The divergence is now almost mechanical. X sees subsidy first: hyperscalers demand power, utilities build upgrades, and households get the bill. MSM can write data-center growth as infrastructure demand and FERC process as regulatory housekeeping. FERC has made both frames answerable. The grid operators have to file. [1][3]
That matters because AI power is not one cost. It can appear as interconnection work, backup generation, transmission upgrades, capacity payments, local substation investments, reliability charges, or tariff exemptions. It can be borne by the large customer, socialized across other customers, subsidized through economic-development policy, or hidden in timing. [1][2][3]

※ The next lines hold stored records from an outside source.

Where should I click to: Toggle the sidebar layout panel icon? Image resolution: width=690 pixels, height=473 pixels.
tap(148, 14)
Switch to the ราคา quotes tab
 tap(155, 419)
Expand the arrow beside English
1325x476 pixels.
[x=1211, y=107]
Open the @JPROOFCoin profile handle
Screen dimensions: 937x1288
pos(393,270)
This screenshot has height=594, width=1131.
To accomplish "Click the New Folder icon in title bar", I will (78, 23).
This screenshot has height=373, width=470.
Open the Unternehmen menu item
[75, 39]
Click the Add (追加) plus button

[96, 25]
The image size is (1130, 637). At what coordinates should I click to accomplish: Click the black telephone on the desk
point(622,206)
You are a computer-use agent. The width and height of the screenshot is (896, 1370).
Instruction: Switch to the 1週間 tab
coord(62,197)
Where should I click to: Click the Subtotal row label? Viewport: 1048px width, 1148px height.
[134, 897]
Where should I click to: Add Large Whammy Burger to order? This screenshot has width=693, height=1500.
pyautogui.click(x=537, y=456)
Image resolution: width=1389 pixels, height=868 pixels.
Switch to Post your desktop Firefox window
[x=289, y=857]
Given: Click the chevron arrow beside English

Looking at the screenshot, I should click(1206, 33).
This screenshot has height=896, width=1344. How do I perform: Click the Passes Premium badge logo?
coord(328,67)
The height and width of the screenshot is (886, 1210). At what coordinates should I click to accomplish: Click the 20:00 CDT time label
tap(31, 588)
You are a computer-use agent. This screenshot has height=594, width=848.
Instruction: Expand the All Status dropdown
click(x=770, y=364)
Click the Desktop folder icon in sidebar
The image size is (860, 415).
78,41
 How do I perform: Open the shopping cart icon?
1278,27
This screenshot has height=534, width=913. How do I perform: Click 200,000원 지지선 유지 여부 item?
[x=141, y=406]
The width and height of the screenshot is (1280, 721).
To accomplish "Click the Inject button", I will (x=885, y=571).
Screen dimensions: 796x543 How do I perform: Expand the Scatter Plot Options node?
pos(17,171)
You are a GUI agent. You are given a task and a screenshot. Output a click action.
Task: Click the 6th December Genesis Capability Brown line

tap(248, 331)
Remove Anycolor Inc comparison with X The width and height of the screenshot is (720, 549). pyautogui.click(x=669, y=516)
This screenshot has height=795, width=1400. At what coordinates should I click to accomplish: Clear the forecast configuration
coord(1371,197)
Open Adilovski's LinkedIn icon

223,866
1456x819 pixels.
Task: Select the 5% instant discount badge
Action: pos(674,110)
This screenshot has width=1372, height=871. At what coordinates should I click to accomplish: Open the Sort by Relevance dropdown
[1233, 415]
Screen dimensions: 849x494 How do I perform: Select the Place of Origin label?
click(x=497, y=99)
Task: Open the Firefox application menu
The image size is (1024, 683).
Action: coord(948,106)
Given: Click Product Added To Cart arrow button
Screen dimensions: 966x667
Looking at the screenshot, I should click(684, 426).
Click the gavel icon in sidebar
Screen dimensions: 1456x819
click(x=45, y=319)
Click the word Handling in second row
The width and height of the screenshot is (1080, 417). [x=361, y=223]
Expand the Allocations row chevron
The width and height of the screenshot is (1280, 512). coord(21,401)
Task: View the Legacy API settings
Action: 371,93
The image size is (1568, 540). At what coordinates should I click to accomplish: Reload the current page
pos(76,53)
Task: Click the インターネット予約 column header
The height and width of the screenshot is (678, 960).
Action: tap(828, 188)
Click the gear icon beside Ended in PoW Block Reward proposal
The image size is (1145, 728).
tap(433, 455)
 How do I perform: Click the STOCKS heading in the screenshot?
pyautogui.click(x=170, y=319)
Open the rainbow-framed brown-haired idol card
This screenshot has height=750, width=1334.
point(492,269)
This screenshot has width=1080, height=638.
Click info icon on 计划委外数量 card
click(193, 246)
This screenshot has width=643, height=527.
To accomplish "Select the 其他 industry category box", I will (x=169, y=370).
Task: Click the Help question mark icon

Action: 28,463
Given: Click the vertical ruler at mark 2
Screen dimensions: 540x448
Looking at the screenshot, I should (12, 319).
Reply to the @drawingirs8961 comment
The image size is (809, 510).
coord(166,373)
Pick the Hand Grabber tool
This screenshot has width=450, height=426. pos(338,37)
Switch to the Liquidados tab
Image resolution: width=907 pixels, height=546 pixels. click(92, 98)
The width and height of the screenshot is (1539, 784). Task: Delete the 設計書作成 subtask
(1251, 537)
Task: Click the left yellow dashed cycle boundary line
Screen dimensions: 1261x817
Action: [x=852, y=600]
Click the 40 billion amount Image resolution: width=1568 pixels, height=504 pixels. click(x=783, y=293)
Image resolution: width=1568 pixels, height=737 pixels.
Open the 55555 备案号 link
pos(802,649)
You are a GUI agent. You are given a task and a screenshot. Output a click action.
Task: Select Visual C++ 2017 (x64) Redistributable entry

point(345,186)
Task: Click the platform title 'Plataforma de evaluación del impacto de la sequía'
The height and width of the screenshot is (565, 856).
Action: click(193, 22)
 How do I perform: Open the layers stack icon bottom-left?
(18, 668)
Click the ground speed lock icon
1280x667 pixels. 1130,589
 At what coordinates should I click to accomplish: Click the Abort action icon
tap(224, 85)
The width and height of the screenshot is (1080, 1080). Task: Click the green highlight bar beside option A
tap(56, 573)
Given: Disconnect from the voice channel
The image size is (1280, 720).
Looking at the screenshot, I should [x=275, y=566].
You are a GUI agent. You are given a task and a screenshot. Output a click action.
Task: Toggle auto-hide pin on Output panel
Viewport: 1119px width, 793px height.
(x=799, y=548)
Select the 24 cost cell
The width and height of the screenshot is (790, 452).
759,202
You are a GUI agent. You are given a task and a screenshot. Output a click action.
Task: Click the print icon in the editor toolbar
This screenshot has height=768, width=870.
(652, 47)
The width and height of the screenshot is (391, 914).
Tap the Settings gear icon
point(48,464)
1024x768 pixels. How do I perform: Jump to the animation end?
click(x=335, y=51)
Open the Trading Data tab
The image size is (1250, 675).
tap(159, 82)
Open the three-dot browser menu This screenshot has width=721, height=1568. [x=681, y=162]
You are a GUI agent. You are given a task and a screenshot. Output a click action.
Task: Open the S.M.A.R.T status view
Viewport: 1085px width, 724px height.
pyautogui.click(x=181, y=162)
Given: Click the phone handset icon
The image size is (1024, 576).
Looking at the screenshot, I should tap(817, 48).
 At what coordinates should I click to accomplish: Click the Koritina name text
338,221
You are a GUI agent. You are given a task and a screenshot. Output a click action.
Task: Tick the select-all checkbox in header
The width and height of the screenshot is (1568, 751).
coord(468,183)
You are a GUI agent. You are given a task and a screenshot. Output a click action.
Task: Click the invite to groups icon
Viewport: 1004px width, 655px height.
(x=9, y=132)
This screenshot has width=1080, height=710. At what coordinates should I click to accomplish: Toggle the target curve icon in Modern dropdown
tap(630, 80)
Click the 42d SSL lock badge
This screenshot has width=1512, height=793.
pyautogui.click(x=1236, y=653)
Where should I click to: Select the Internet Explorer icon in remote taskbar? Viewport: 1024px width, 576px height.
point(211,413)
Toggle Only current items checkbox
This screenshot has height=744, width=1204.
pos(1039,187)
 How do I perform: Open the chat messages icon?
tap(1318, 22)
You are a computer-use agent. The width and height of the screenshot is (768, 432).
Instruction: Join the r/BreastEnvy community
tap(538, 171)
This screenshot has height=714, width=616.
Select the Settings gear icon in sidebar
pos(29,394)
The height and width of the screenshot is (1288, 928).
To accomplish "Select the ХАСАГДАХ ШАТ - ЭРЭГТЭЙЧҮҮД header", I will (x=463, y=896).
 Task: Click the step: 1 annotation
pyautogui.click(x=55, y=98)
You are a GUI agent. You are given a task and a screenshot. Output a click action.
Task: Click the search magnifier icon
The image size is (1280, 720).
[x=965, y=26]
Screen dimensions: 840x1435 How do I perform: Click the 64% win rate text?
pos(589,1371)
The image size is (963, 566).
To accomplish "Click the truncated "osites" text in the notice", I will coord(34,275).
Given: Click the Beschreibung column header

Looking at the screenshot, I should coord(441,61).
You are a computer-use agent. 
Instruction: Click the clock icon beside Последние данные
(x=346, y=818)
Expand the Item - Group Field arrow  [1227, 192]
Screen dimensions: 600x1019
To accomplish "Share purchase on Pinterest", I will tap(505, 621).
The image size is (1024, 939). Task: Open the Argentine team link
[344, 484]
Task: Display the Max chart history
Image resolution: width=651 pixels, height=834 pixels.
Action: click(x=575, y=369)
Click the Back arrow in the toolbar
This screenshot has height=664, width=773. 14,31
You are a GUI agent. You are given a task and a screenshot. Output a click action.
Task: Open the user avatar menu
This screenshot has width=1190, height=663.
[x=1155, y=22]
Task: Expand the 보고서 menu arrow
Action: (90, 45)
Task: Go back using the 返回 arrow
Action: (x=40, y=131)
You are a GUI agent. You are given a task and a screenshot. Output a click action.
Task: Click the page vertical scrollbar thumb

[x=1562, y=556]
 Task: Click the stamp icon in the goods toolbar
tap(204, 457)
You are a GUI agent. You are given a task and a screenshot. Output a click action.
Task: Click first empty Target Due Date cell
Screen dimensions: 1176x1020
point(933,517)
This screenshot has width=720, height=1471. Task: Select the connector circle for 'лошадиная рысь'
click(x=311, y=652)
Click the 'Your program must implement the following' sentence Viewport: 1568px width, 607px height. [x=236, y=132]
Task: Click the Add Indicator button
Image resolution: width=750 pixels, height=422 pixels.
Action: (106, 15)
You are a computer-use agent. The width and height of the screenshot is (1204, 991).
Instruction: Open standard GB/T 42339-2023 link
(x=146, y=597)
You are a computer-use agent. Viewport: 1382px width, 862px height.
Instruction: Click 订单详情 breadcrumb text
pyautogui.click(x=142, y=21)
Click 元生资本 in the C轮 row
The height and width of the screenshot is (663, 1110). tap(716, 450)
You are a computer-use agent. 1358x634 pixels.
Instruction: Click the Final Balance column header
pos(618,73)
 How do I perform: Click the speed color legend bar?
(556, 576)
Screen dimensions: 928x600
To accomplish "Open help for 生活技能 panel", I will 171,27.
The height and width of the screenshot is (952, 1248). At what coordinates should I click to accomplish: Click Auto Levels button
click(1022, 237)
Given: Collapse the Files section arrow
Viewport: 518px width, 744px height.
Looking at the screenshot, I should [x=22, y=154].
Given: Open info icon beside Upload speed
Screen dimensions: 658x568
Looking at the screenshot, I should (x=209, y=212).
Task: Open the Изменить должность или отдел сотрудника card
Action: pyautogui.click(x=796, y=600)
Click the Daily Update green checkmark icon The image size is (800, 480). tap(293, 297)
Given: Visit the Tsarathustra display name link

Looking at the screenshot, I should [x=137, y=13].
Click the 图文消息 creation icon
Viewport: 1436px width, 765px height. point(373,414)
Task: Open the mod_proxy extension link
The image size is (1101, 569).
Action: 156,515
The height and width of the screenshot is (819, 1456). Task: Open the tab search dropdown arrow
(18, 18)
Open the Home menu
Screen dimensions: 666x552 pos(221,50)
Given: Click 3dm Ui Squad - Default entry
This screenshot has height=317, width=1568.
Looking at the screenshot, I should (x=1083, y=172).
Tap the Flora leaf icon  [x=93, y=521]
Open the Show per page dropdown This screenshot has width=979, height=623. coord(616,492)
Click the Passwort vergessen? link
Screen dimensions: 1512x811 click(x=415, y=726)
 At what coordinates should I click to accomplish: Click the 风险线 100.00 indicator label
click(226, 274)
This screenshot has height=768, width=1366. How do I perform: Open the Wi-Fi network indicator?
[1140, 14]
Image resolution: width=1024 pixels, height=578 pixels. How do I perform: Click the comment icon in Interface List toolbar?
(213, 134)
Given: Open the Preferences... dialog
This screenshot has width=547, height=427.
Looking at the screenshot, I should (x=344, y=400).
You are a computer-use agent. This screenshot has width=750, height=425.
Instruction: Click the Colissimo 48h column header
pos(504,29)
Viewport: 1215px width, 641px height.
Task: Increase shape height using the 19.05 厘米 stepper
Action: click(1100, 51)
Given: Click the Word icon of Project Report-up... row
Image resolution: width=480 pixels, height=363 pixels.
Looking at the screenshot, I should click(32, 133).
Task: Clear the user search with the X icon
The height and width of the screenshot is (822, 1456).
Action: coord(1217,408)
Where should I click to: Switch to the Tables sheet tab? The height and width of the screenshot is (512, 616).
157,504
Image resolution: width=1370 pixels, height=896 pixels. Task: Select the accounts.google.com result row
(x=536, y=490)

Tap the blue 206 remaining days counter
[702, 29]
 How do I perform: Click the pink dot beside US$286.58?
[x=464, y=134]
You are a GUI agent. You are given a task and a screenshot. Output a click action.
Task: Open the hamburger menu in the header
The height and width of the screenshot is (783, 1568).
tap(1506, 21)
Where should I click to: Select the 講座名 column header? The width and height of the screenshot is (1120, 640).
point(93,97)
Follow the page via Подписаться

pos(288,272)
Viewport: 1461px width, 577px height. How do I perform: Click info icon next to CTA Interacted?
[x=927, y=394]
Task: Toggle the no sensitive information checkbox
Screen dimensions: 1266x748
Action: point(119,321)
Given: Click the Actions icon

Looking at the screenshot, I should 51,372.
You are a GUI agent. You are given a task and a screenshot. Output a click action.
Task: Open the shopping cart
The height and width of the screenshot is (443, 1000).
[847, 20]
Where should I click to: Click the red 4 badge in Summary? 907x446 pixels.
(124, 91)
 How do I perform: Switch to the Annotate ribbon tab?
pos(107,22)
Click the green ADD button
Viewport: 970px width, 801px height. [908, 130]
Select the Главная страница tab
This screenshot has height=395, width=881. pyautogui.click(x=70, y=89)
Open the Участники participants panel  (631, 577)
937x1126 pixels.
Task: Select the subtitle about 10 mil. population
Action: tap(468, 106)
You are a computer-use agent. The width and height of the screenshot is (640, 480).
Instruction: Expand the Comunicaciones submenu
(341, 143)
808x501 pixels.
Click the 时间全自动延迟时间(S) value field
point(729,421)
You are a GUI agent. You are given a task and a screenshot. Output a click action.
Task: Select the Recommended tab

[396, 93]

The Maryland file explains why the national docket has household stakes. If a state consumer advocate or utility can tie data-center load to a refund-effective date, the argument leaves abstraction. If FERC and the RTOs identify cost causation and tariff reforms first, the same fight moves through a federal-state boundary before a household ever sees the line item.
No one should treat the filing clock as a solution. It is an evidence date. The first RTO or ISO submission will matter because it will name the category of cost, the proposed rule, and the party asked to carry the burden. [3]
The next article should not ask whether AI uses a lot of electricity. It should ask which grid operator filed first, whether the filing names data centers directly, whether it proposes a new tariff, whether it protects existing ratepayers, and whether states object.
Until those records arrive, the AI power fight has finally become legible but not settled.